As many as 22,000 people made the trip on Saturday and Sunday to Serbia, the nation with the fastest inoculation campaign in mainland Europe. Most visitors got AstraZeneca shots after being given the choice of a Western-made vaccine so they may more easily qualify for future vaccine passports.
The iniative included some 8,500 doses given to entrepreneurs from Bosnia-Herzegovina, Montenegro, North Macedonia, Kosovo and Albania to help local and regional companies stay afloat in the pandemic, said Marko Cadez, the head of the Serbian Chamber of Commerce, who proposed the drive.
“It’s crucial to save your partners -- we’re all connected in the region,” he said by phone on Monday. “All our companies have very interconnected supply chains.
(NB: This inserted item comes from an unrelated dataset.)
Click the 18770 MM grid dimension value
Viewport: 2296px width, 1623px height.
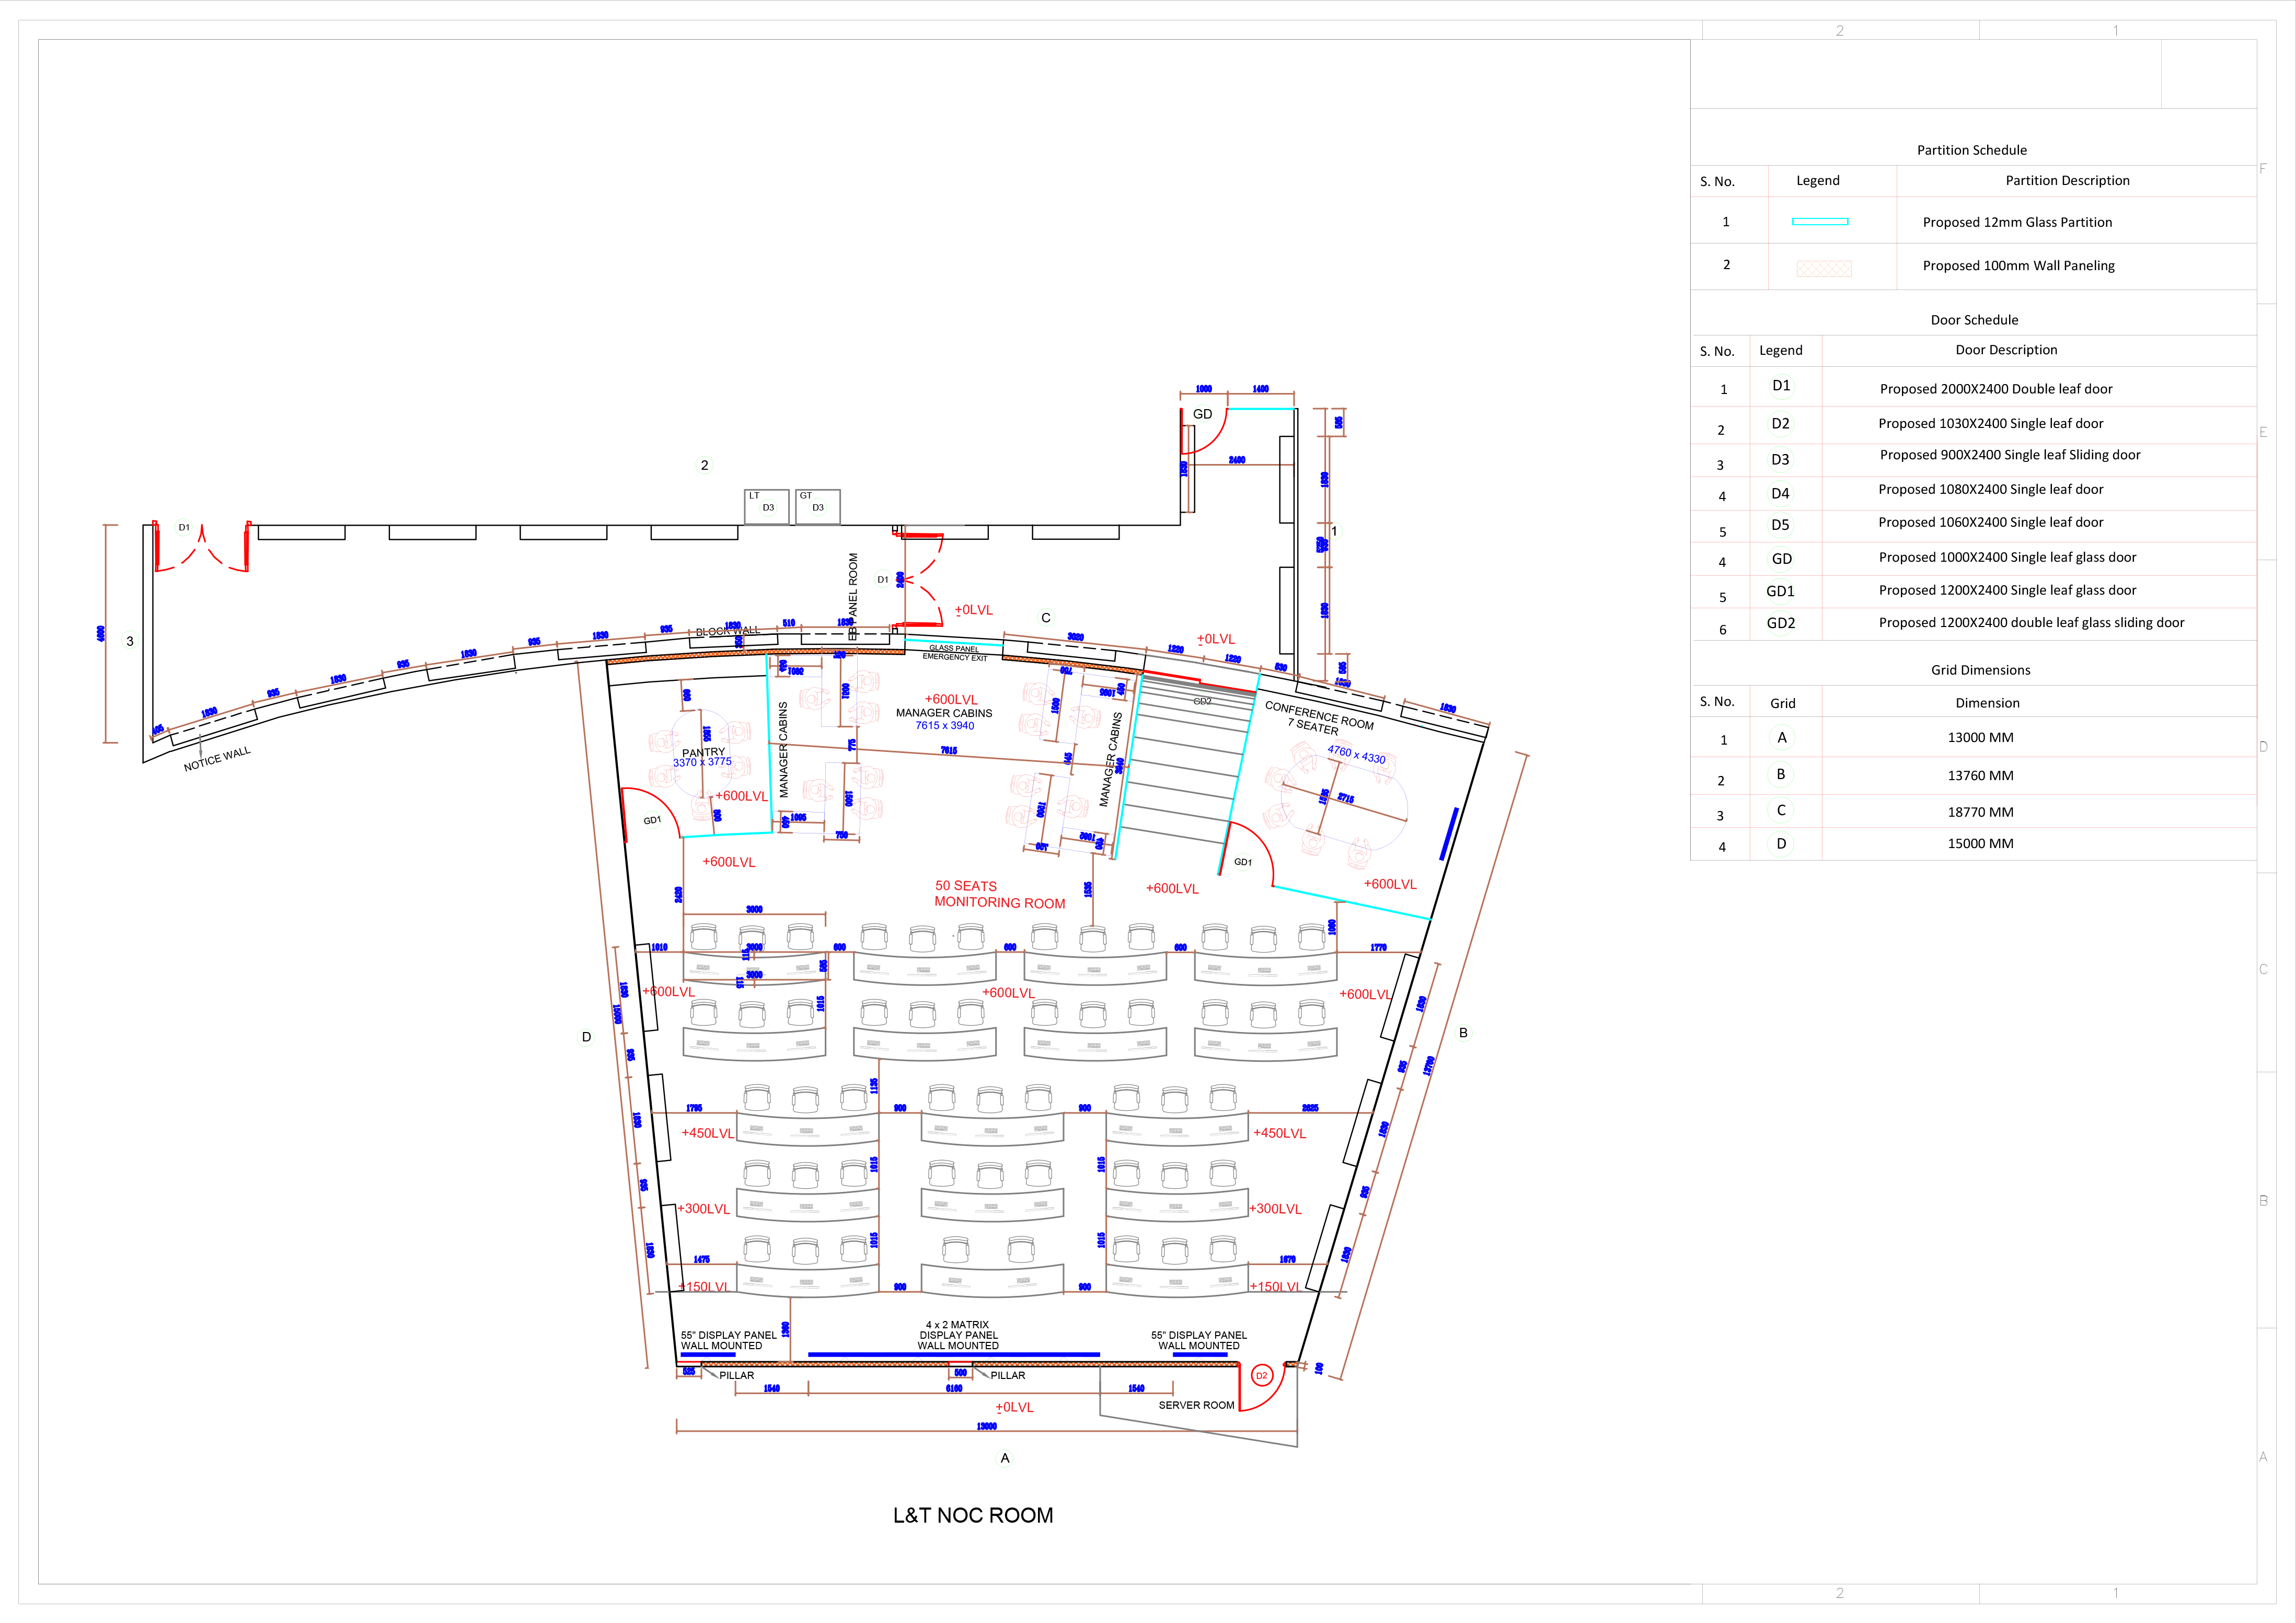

They really depend a lot on each other. You can’t carry on producing anything if your partners have to shut down” because of infections, he said.
Serbia has imported more than 2.8 million vaccines for its 7 million people after President Aleksandar Vucic negotiated direct deals with multiple manufacturers, including China’s Sinopharm, Pfizer-BioNTech, AstraZeneca and Russian drug makers. The government also sent several thousand vaccines to neighbors as a donation earlier this year.
“We can’t be successful if people in the region are not vaccinated,” Vucic, who has criticized the European Union’s slow distribution of vaccines, told reporters. “We’re not an island.”
The drive to vaccinate businesspeople and their employees from neighboring countries will continue in the coming days, depending on the availability of vaccines and infrastructure, Cadez said.
More than 1.4 million Serbs have been vaccinated, including 920,000 with two doses. The pace may pick up if the government manages to start local production of Chinese and Russian vaccines as planned.
Though Serbia’s offer of shots mainly applied to its five neighbors that also aspire to join the European Union, some traveled from EU members Croatia and Slovenia.
“As a healthy 50-something, I estimated that my turn to get vaccinated at home will probably be in the fall,” Zinka Bardic, a public relations consultant from the Croat capital Zagreb, said after she went to Serbia to get inoculated.